The second focus for us was the Operation Worship Bible. This is a unique and particularly gratifying product. The concept is simple and the ministry impact is huge. Call me crazy, but those are the kinds of products that I can get behind. Tyndale has partnered with several organizations, most notably Operation Worship, to create a Bible that will be given to U.S. troops. It’s a compact Bible that fits in a fatigue pocket. The really cool part is that there are a couple of pages in the front for people to write a personal note to a soldier. It’s not about supporting a war (or not supporting a war), but ministering to the hearts and minds of our service personnel.
Here’s how it works. Go to a Christian bookstore, buy a Bible for under $5. Write a note. Give the Bible back to the store. That’s it. The store gets a pre-paid UPS call tag and once a case of 32 is filled, they print the label and put it in the mail. The Bibles go to one of several locations around the country and Operation Worship gets them out to the troops. Very cool.
Our goal was 100,000 Bibles in 100 days. There will be more on that later, but let’s just say it’s going very well. It’s still going and has helped push the NLT to the #2 spot in translation marketshare in Christian bookstores. It was encouraging to hear from retailers how happy they were to be a part of this program. The store gets to sell a Bible, make their full margin and be directly involved in a tremendous ministry. Don’t get me wrong, it’s a $5 Bible, the stores aren’t making a lot of money here, but that’s not the point really. I like to think of it as benevolent capitalism.

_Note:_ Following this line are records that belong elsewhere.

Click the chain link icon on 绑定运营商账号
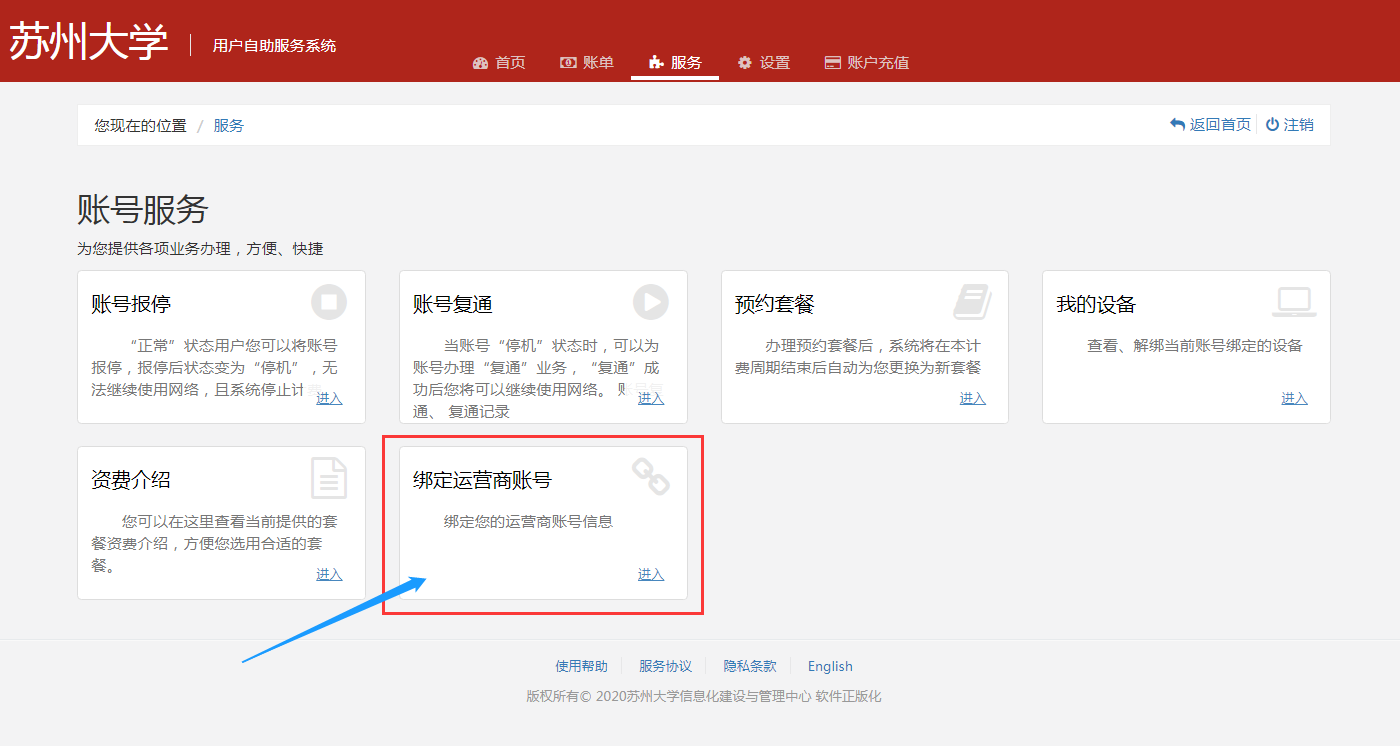Screen dimensions: 1400x746 tap(651, 477)
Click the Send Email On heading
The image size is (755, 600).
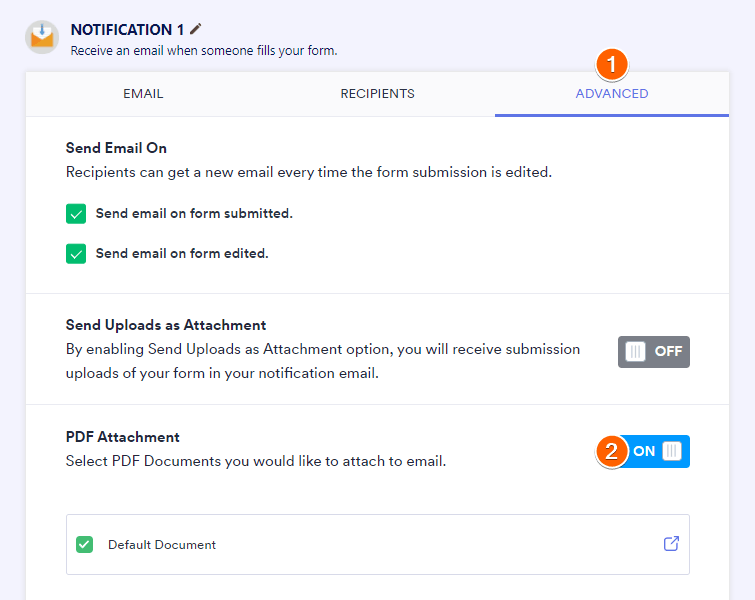[x=116, y=148]
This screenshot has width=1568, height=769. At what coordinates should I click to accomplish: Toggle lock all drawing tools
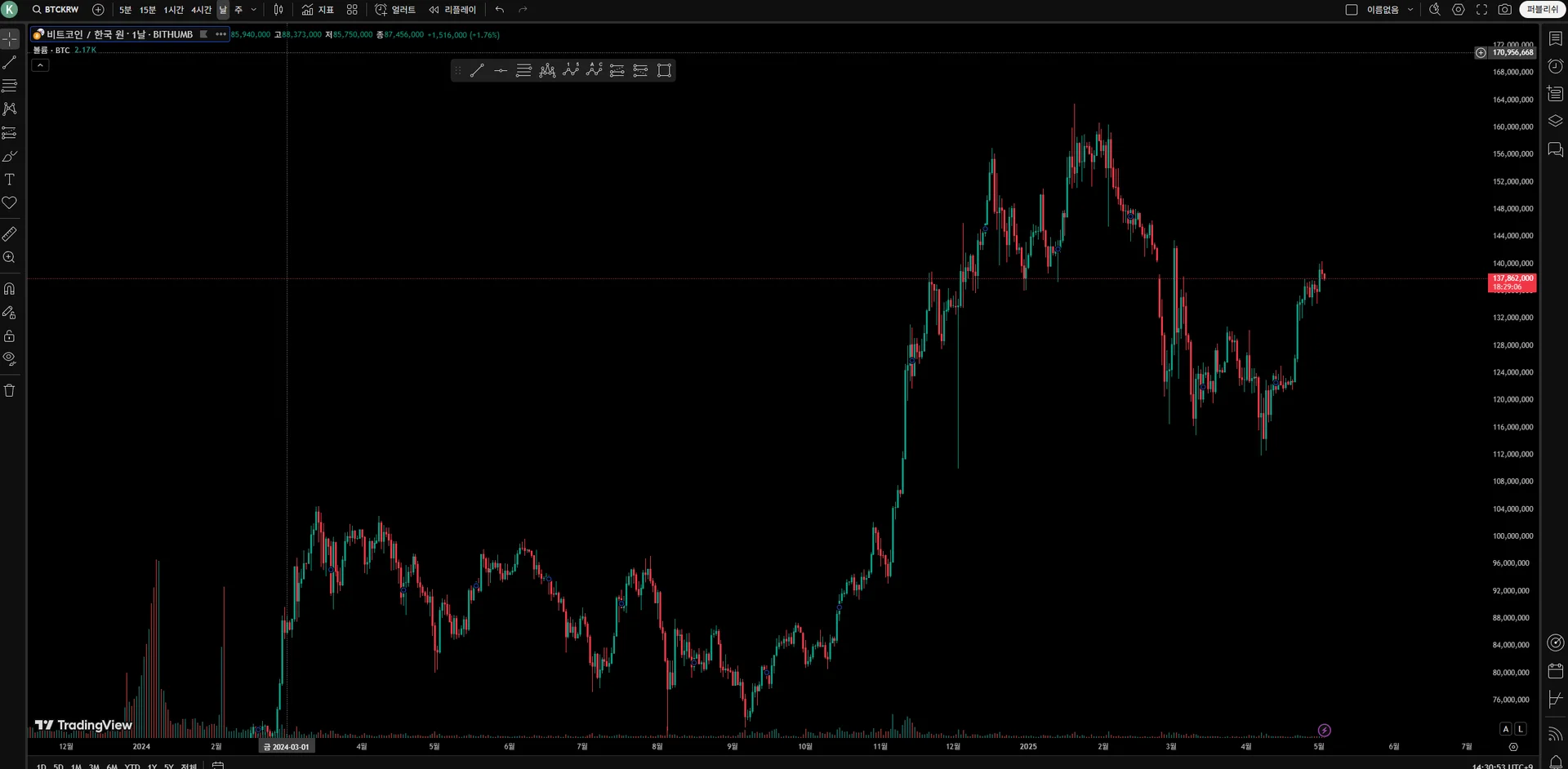(x=10, y=336)
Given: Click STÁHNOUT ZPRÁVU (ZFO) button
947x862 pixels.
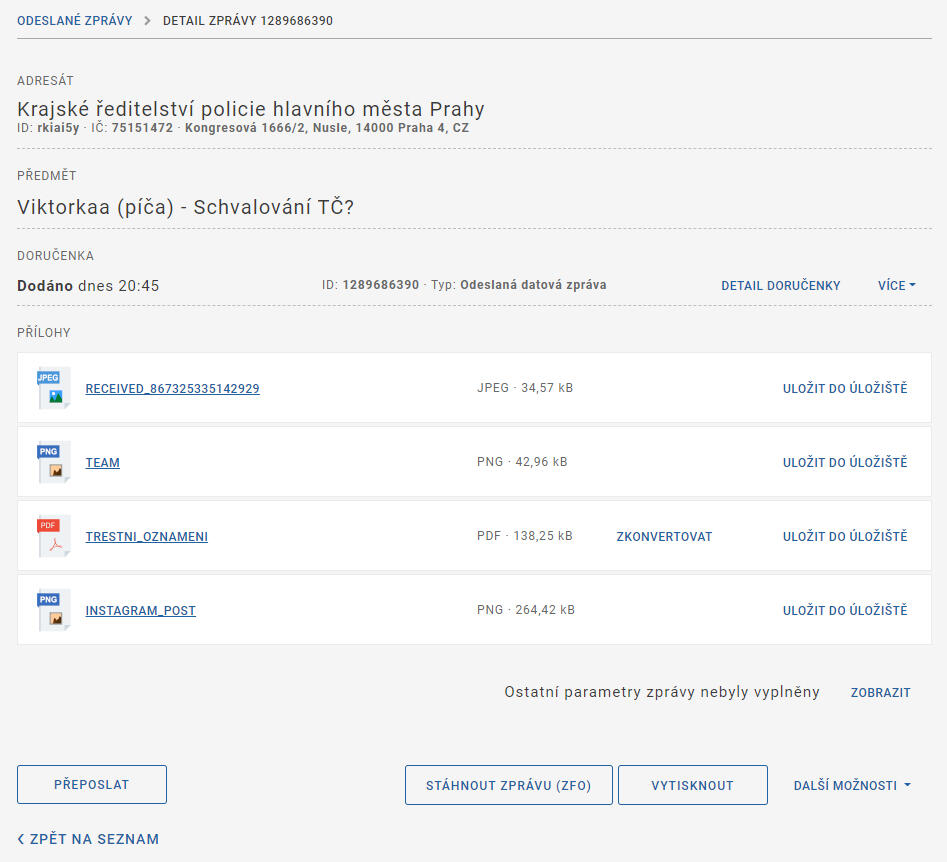Looking at the screenshot, I should (508, 785).
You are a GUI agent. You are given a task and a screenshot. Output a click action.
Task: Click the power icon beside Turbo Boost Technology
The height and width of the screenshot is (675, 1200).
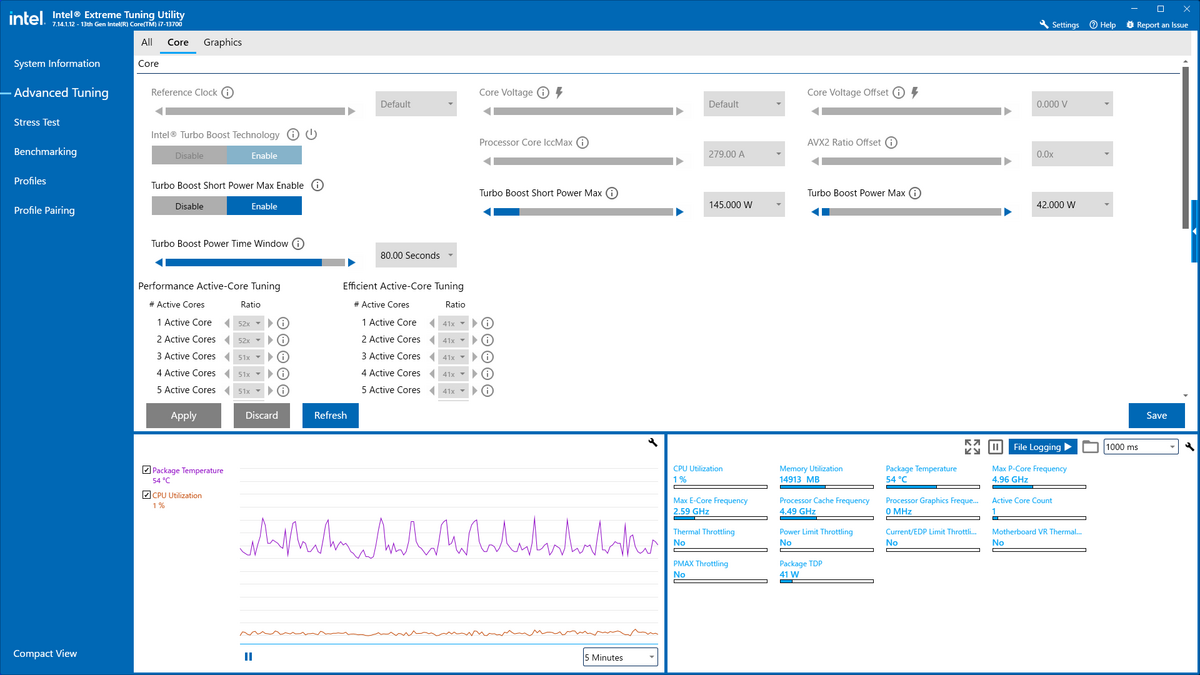point(311,135)
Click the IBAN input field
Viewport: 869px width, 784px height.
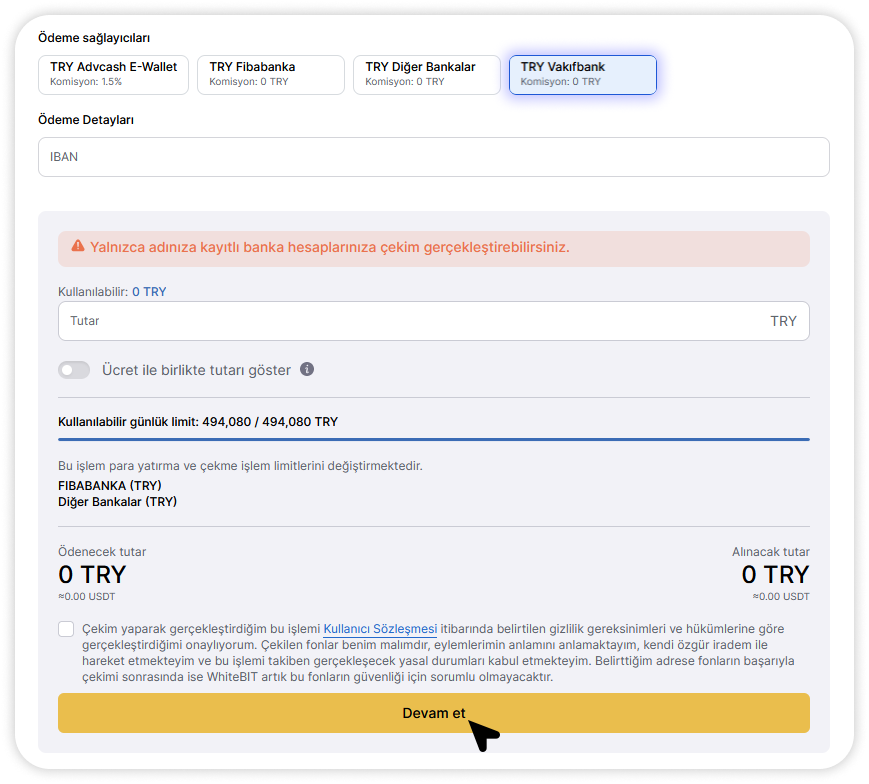pos(433,157)
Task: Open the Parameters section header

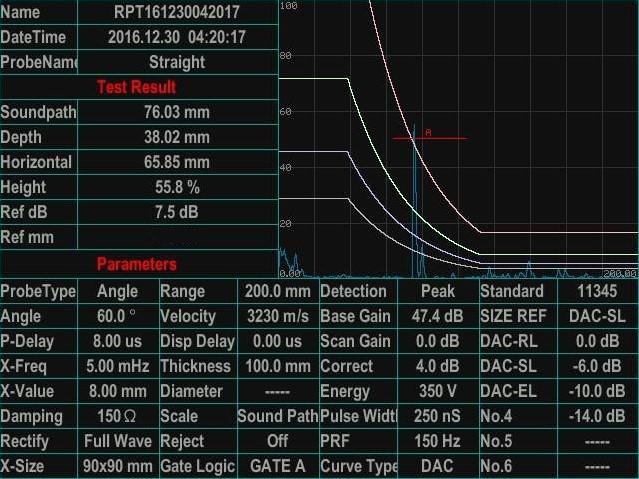Action: 137,264
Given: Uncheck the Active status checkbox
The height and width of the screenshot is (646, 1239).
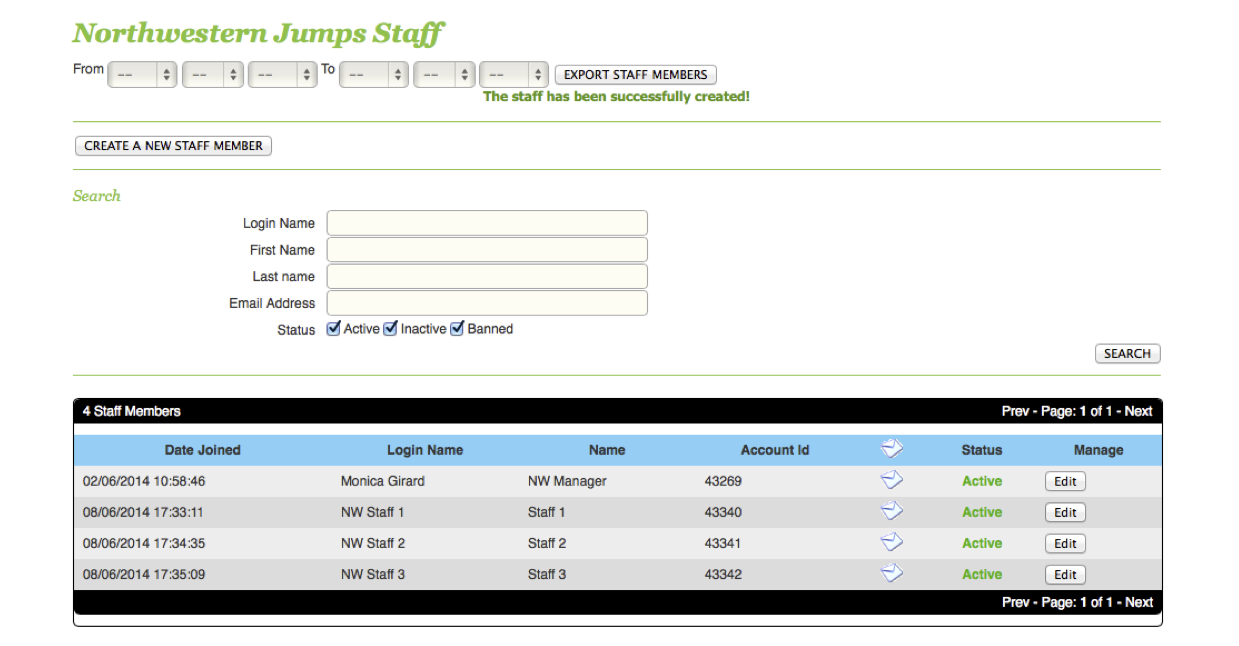Looking at the screenshot, I should coord(334,329).
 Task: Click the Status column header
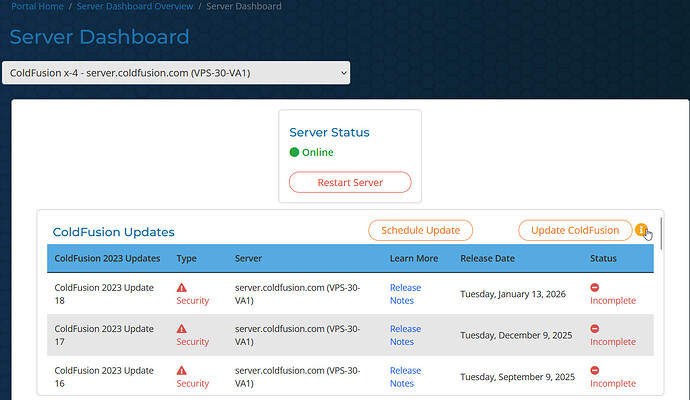tap(603, 258)
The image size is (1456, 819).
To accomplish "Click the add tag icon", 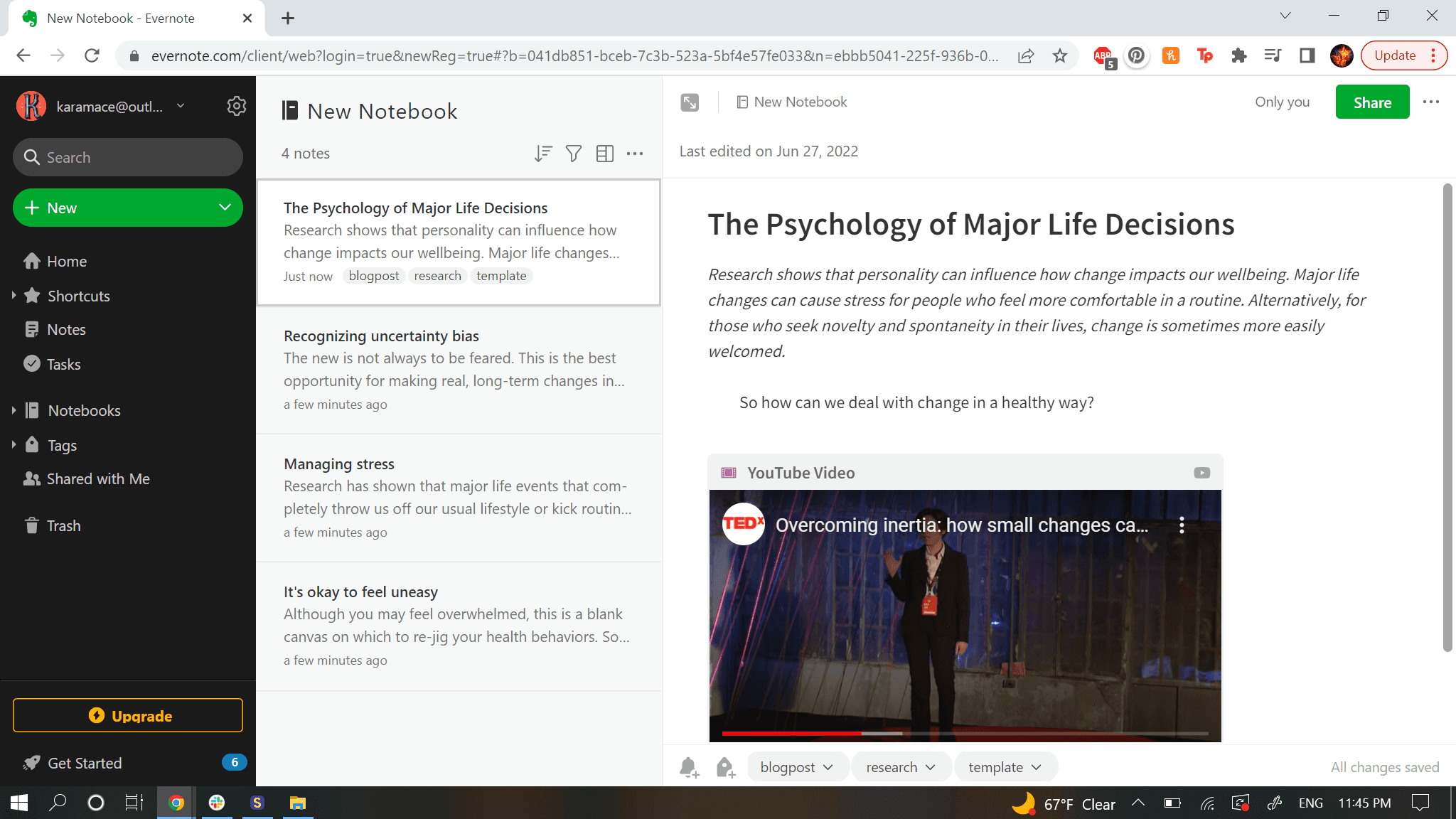I will click(725, 767).
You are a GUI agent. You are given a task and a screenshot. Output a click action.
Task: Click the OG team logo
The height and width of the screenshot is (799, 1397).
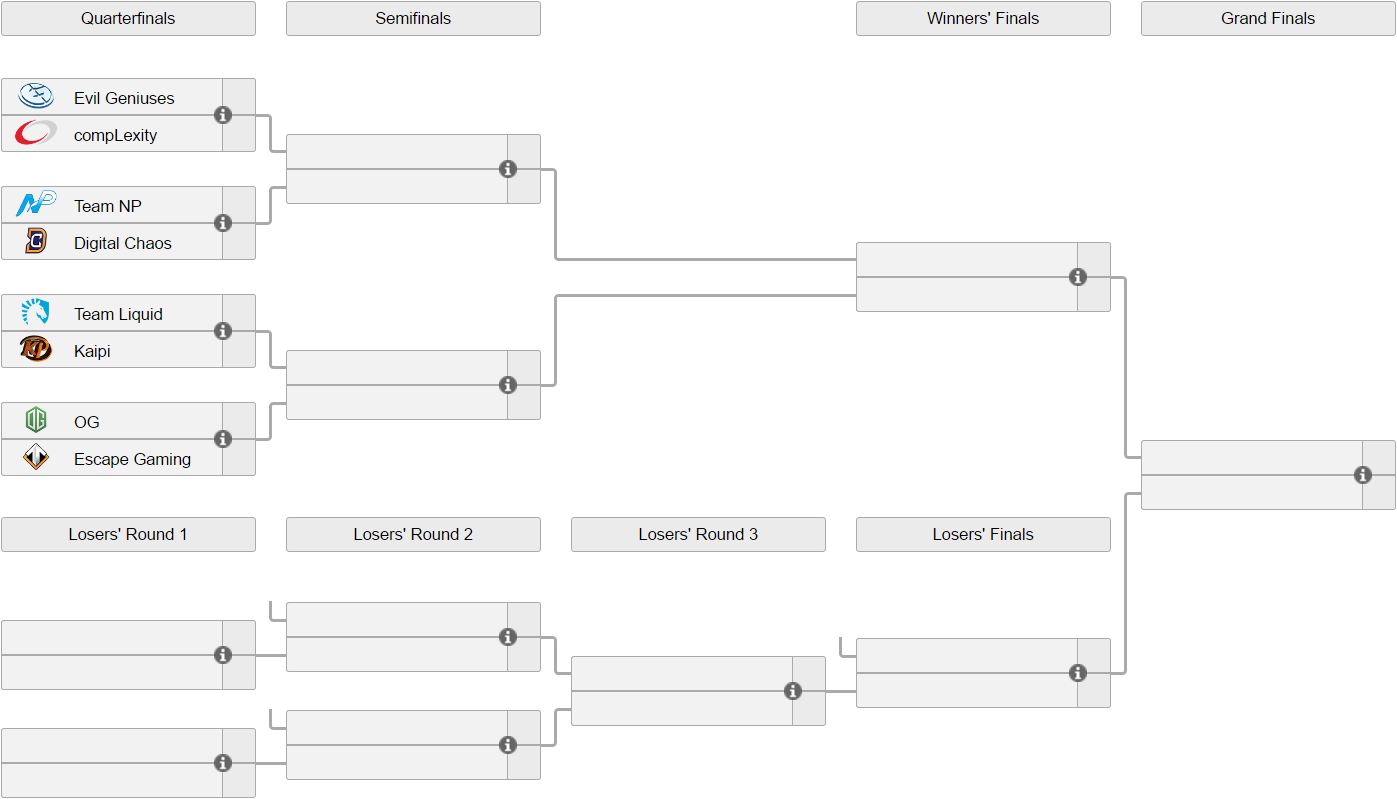[36, 421]
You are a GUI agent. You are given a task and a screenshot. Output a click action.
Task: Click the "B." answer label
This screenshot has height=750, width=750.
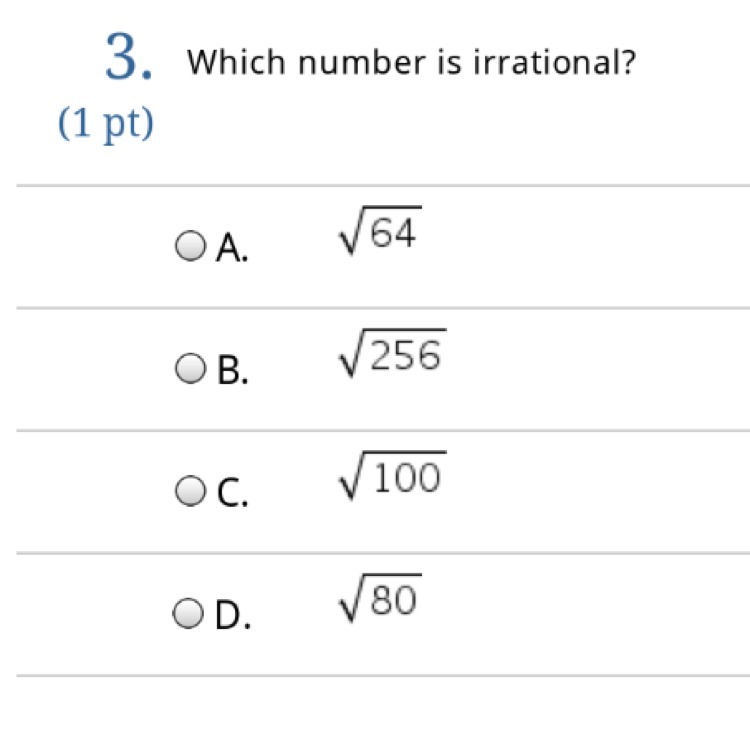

We gave retailers the opportunity to come by our booth and sign the Bibles to the troops over the several days of the convention. (They didn’t have to pay for them). The stories we heard were amazing. One of our favorites was the Bible signed by someone from Beirut, Lebanon. You get chills. I talked to another person who was with the Kuwait Bible Society. On Thursday, I talked to an African American gentleman from, I believe, Alabama (forgive me if I got that wrong). He owns a bookstore. He was an Air Force Advisor in Vietnam. He told me some stories of what he saw and how people are still dealing with the affects of what they saw, did, and how they were treated when they returned to the States. He said he was called a warmonger. It was clear that it wasn’t true and that it hurt. He was so excited to be a part of the Operation Worship Bible. He implored me to keep it up.
That’s why I do this. It’s really easy to get jaded. It’s really easy to get competitive and want to “beat the competition.” But in the end that misses the point. We want to minister to people. We want to be a part of what God is doing to redeem us all. That’s why I am excited not only about the products that Tyndale is producing, but believe it or not, about what the ESV Study Bible is going to do as well even though it’s from the “competition” across town.